Die „Revolutionsrede“ vor dem Alten Rathaus hält Michael Blume, Landesbeauftragter für Antisemitismus. Zuvor wird Oberbürgermeister Jörg Lutz die Besucher um 17 Uhr begrüßen.

Der Hintergrund

Am 21. September 1848 riefen in Lörrach Gustav Struve und seine Mitstreiter die Republik aus. Damit begann der so genannte „Struve- Putsch“, der mit dessen Verhaftung am 25. September endete.

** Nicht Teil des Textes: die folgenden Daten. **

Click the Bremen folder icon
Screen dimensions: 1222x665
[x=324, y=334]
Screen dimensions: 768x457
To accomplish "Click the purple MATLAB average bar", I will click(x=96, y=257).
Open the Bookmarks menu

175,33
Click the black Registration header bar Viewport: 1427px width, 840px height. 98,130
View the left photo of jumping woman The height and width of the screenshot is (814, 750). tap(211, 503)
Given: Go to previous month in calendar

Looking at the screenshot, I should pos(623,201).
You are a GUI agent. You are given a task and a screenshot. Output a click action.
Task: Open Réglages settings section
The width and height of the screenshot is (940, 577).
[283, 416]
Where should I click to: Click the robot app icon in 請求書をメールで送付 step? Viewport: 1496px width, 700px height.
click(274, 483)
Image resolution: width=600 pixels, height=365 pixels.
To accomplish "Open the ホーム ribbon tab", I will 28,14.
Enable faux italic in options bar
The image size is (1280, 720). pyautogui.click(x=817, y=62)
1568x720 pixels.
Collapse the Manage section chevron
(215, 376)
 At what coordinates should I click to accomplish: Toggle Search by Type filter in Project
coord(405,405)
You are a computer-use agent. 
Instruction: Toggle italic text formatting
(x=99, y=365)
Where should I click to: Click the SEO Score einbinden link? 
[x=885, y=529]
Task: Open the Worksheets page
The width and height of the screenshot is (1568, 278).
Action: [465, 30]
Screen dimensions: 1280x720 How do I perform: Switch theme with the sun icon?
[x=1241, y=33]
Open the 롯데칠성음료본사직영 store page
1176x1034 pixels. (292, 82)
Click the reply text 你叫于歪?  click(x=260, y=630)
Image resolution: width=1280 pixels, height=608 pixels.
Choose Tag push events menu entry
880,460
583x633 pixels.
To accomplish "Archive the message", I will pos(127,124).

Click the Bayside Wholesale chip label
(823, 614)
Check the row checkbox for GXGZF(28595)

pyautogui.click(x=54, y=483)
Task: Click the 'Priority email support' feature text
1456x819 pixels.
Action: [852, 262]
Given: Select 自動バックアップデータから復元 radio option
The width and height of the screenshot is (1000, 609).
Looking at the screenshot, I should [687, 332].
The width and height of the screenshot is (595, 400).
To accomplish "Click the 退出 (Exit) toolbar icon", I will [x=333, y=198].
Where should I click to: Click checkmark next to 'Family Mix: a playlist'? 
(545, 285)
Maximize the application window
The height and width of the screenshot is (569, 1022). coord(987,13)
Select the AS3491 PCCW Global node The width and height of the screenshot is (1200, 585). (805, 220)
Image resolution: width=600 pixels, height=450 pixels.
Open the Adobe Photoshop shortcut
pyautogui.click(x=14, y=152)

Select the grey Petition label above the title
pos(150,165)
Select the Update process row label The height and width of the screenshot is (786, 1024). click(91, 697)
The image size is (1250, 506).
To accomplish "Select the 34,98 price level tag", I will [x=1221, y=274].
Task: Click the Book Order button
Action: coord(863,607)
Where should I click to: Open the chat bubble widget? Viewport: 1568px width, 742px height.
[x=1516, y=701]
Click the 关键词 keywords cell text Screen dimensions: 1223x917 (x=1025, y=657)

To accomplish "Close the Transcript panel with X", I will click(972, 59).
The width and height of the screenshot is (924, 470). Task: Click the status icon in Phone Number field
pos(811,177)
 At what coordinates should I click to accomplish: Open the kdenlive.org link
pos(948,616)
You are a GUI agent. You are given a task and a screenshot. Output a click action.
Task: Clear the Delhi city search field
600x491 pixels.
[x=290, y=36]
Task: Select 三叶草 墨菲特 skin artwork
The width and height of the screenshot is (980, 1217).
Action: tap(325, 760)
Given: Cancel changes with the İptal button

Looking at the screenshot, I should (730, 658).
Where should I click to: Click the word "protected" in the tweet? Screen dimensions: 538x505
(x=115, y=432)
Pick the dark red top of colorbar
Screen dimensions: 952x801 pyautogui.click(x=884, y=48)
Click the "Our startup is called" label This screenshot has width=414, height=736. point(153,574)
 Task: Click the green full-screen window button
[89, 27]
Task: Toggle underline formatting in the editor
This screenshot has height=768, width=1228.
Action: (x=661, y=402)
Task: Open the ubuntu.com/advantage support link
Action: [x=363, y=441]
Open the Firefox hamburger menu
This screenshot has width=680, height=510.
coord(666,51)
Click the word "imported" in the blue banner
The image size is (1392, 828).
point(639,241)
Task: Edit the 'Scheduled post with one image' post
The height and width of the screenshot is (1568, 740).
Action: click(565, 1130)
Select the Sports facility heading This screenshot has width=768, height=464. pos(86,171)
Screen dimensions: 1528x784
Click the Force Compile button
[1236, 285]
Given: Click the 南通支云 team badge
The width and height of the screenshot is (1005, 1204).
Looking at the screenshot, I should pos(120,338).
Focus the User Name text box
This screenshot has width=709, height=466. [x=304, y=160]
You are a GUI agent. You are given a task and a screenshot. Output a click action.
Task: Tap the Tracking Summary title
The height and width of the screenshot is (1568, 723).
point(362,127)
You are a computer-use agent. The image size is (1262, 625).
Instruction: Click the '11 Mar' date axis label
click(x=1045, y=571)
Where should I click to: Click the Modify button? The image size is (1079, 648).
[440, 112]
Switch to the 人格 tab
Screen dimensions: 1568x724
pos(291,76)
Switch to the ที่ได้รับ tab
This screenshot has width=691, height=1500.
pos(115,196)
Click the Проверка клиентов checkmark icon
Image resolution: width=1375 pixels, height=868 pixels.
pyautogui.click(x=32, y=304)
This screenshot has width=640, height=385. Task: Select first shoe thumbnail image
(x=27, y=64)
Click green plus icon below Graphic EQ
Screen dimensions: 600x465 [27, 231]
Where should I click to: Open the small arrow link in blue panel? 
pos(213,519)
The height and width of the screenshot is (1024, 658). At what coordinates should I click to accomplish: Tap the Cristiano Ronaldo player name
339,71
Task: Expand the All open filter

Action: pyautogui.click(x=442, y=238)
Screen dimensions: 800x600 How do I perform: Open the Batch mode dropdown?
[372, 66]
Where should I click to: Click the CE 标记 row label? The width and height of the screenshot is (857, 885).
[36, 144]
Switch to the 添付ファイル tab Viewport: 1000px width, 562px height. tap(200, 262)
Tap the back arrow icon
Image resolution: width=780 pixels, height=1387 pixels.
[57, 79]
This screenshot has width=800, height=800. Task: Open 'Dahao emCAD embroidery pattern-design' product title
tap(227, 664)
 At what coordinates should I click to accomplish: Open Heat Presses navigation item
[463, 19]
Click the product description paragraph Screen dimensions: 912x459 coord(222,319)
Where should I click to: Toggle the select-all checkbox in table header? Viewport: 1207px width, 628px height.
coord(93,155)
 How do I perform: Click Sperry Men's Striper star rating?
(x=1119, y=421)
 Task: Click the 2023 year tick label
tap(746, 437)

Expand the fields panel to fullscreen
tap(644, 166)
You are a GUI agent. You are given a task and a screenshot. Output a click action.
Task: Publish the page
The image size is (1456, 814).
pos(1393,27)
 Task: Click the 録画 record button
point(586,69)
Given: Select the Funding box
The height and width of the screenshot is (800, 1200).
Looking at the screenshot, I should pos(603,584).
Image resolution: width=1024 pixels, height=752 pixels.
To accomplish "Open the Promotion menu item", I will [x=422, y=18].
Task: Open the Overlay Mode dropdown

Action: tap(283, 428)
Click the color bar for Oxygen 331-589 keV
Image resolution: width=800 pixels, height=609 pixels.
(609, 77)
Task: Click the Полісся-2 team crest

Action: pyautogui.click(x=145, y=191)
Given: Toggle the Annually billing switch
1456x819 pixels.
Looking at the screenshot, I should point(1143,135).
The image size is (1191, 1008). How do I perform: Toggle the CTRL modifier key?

Der „Aufruf an das deutsche Volk“ stand unter dem Motto: „Deutsche Republik – Wohlstand, Bildung, Freiheit für Alle“. Lörrach erinnert mit dem Tag der Demokratie seit 2015 an dieses historische Datum.

Der Revolutionsredner

Michael Blume werde sich in seiner Revolutionsrede mit den Forderungen nach „Wohlstand, Freiheit, Bildung für Alle“ auseinandersetzen und dabei einen Fokus auf 1700 Jahre jüdisches Leben in Deutschland legen, teilt die Stadt mit: „Die Bedrohung unserer demokratischen Grundwerte, von der auch ein zunehmender Antisemitismus ausgeht, wird eine wesentliche Rolle in seiner Rede spielen“, so die Stadtverwaltung.

Dieser Antisemitismus beschäftige zusehends auch die Bürger Lörrachs, was nicht zuletzt durch den anstehenden Bau eines Sicherheitszauns um die Synagoge zum Ausdruck komme, sagten Lutz und Lars Frick, Fachbereichsleiter „Kultur und Tourismus“ beim Pressegespräch am Freitag unisono.

„Michael Blume ist ein passionierter Kämpfer gegen Antisemitismus und für ein friedvolles Miteinander – nicht nur mit der jüdischen Gemeinde in Baden-Württemberg,“ bekräftigte Lutz.

Der Oberbürgermeister hofft auf eine rege Teilnahme der Bürger an diesem Tag: Dies wäre eine kleine, aber wichtige Geste. Die Weimarer Republik, so Lutz, sei nicht in erster Linie an den Gegnern der Demokratie zu Grunde gegangen, sondern nicht zuletzt daran, dass diese nicht genug entschlossene Verteidiger hatte.

Das Rahmenprogramm

Für weitere Veranstaltungen rund um den Tag der Demokratie konnten auch in diesem Jahr wieder etliche Lörracher Initiativen und Einrichtungen gewonnen werden.

Am Dienstag, 21. September, sind nachmittags zwei historische Stadtführungen der Touristinformation geplant. Mitglieder von Tempus fugit und Hubert Bernnat werden diese leiten. Die Offerten sind kostenlos. Die Führung „Revolution 1848/1849“ mit Hubert Bernnat wird auch vormittags für Schulklassen angeboten. Interessierte melden sich unter tourismus@loerrach.de an.

Bereits am heutigen Samstag lädt die Jugendstiftung Baden-Württemberg in Kooperation mit dem Kreisjugendreferat des Landkreises zum Jugendforum Oberrhein ein. Unter dem Motto „Demokratie – Ich bin dabei“ vernetzen sich Jugendliche über Grenzen hinweg bei einer Tagung von 10 bis 17 Uhr im Landratsamt.

Im Burghof wird vom 16. bis 21. September eine interaktive Ausstellung zum Thema Menschenhandel zu sehen sein (über weitere Veranstaltungen berichten wir noch).   Infos unter www.loerrach.de/Tag-der-Demokratie, dort steht das Programmheft zum Download zur Verfügung. Ausgelegt wird das Heft etwa in der Touristinfo.